— Нет, нет! Я лучше сам, — запротестовал он. — В одиночку, по-моему, набираешься больше впечатлений.

— Смотрите, вам видней…

Шандор Надь сообщил, что конгресс начинается завтра в десять утра. От гостиницы к зданию, где будет происходить конгресс, пойдет специальный автобус.

— А теперь ложитесь отдыхать. Пожелаю вам спокойной ночи. Или вернее доброго утра, — поправился Надь, взглянув на часы. — Уже четверть шестого.

У двери он обернулся.

— Да, еще одно… Вам нужно будет сдать паспорт портье, — для регистрации… Впрочем, давайте, я сам передам.

Он взял паспорт, еще раз пожелал Корнеру хорошо выспаться и вышел из комнаты.

Корнер облегченно вздохнул. Слава богу, ему не надо будет лично сдавать паспорт. Правда, сходство между ним и тем, другим, на фотокарточке, несомненно, большое — даже пограничник не усомнился. Но все же, если внимательно присматриваться, можно обнаружить кое-какие различия.

Заперев дверь, он обождал несколько минут, напряженно вслушиваясь в тишину. Нет, Шандор Надь не шел обратно. Значит, паспорт уже передан портье. Все в порядке.

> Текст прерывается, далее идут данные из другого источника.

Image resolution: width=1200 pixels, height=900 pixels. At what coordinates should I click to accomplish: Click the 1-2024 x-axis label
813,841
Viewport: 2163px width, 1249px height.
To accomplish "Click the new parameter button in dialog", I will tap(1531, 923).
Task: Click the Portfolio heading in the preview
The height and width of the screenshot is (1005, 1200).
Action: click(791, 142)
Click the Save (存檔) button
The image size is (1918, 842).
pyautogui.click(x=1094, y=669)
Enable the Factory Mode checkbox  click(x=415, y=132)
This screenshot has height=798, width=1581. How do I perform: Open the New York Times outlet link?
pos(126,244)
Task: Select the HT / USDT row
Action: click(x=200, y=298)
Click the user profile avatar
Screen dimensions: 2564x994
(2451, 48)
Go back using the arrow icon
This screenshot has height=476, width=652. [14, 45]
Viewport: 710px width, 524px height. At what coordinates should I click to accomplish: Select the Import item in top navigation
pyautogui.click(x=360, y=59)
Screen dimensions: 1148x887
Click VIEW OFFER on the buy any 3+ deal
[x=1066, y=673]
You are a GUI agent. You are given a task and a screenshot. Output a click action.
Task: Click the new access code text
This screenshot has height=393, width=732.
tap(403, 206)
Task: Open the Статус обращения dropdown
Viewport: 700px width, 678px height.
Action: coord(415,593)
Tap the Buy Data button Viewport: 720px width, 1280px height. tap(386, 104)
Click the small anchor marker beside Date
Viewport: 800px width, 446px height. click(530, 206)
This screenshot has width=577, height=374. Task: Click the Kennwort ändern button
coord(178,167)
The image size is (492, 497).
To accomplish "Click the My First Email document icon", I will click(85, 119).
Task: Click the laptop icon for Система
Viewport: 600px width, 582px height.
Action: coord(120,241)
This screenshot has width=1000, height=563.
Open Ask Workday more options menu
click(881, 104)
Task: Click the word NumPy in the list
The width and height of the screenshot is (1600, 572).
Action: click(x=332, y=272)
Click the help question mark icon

Корнер опустил шторы, разделся и лег в мягкую постель. Засыпая, он подумал о том, что еще сегодня нужно будет связаться с «Адвокатом» и передать ему портсигар.

Спал Корнер очень неспокойно. Он то и дело пробуждался и засыпал вновь. Наконец, он окончательно проснулся и посмотрел на часы. Было уже два часа дня.

Наскоро закусив в кафе, которое помещалось тут же, в фойе гостиницы, Корнер вышел на улицу. Через минуту он был в центре города.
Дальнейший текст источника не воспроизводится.